* AUFGABE A
Wie lautet die Stelle im Text über Gaucks Äußerung und die NPD-Klage zwischen „Die Positionen sind“ und „zur Neutralität verpflichtet.“, beide eingeschlossen? Gib sie wortgetreu wieder.
* AUFGABE B
Wie könnte der Text über Gaucks Äußerung und die Klage der NPD weitergehen? Führe ihn im Anschluss an seinen letzten Satz fort.

* VORLIEGENDER TEXT
--------------------------------

Die Positionen sind voraussehbar: Die einen jubeln über den Präsidenten, ob seiner Zivilcourage gegen rechts. Und die NPD findet das Urteil, das Gauck den Rücken gestärkt hat, und vermutlich die Aussage des Staatsoberhauptes selbst grotesk. Der Hintergrund: Gauck hatte im Zuge der von der NPD unterstützten Proteste gegen Asylbewerberheime reagiert und unter anderem von Spinnern gesprochen. Die Rechtsabteilung der Partei hatte gleich das Potenzial erkannt und Klage beim Bundesverfassungsgericht eingereicht. Denn der Bundespräsident ist das Staatsoberhaupt aller Deutschen und somit nominell zur Neutralität verpflichtet.

--------------------------------

* AUSGANGSMATERIAL
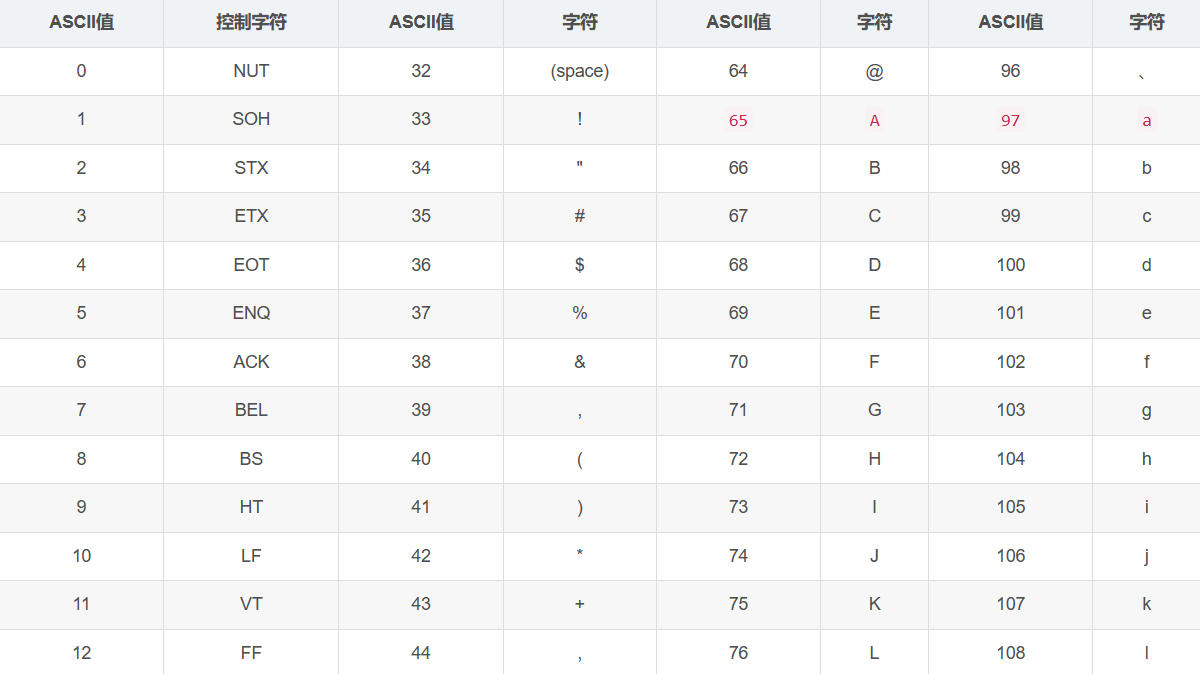Click the EOT control character cell
This screenshot has width=1200, height=674.
coord(251,265)
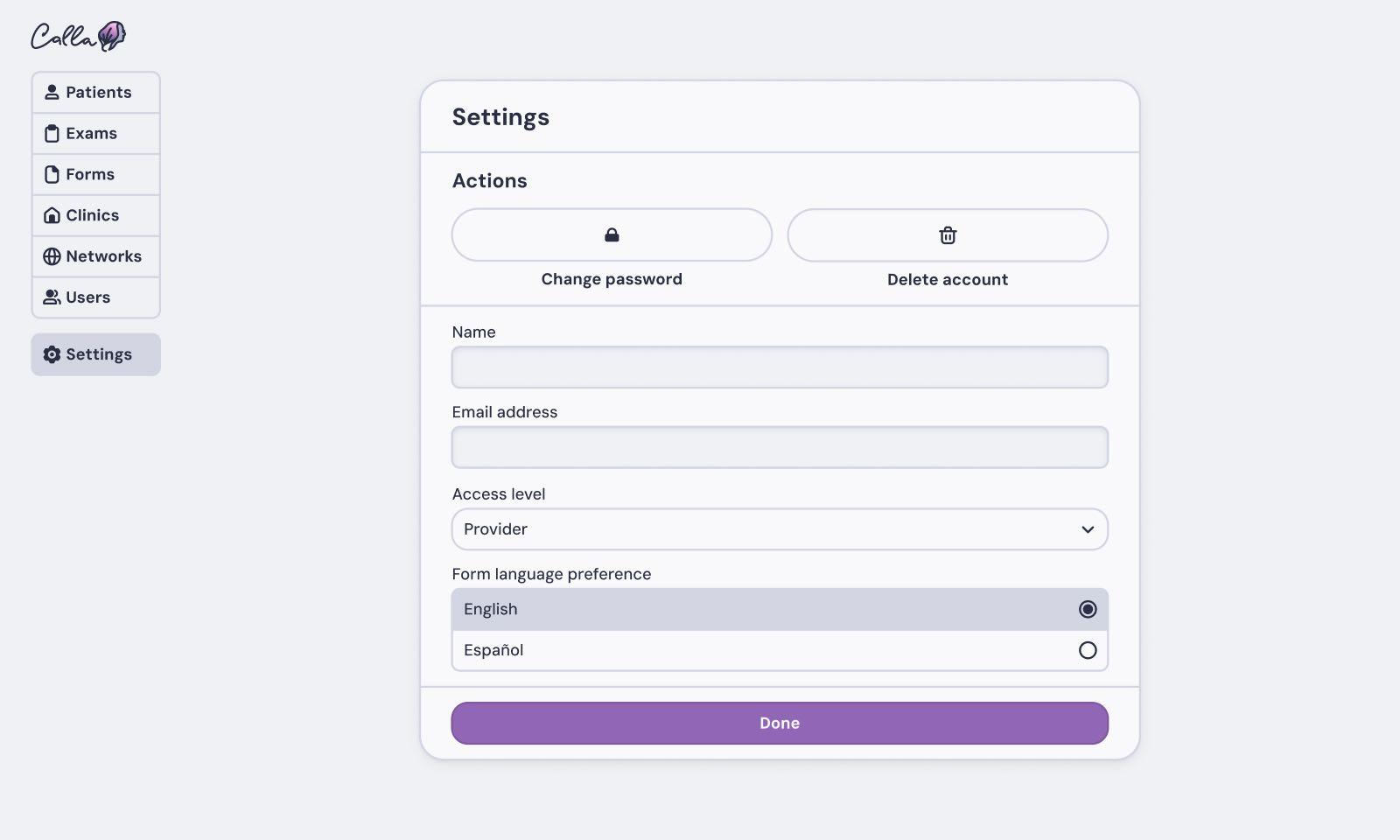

--------------------------------

* ERGEBNIS A
Die Positionen sind voraussehbar: Die einen jubeln über den Präsidenten, ob seiner Zivilcourage gegen rechts. Und die NPD findet das Urteil, das Gauck den Rücken gestärkt hat, und vermutlich die Aussage des Staatsoberhauptes selbst grotesk. Der Hintergrund: Gauck hatte im Zuge der von der NPD unterstützten Proteste gegen Asylbewerberheime reagiert und unter anderem von Spinnern gesprochen. Die Rechtsabteilung der Partei hatte gleich das Potenzial erkannt und Klage beim Bundesverfassungsgericht eingereicht. Denn der Bundespräsident ist das Staatsoberhaupt aller Deutschen und somit nominell zur Neutralität verpflichtet.

* ERGEBNIS B
Natürlich darf er politische Meinungen äußern. Er darf aber nicht selbst Partei sein oder Partei ergreifen. Dass das Verfassungsgericht die Klage abweisen würde, dürfte in der NPD klar gewesen sein. Bereits auf der kommunalen Ebene versucht die Partei seit Jahren, die Neutralitätspflicht von Landräten oder Bürgermeistern einzuklagen. Entscheidend dabei dürfte nicht das Urteil selbst sein, sondern der damit verbundene Effekt. Die Auseinandersetzungen werden transportiert, die Partei ist im Gespräch und sie lebt vor allem von der Ausgrenzung. Das kann man zwar immer wieder wiederholen. Aber das nehmen vor allem diejenigen nicht zur Kenntnis, die das Phänomen angeblich aus der Welt schaffen wollen, es aber tatsächlich befördern.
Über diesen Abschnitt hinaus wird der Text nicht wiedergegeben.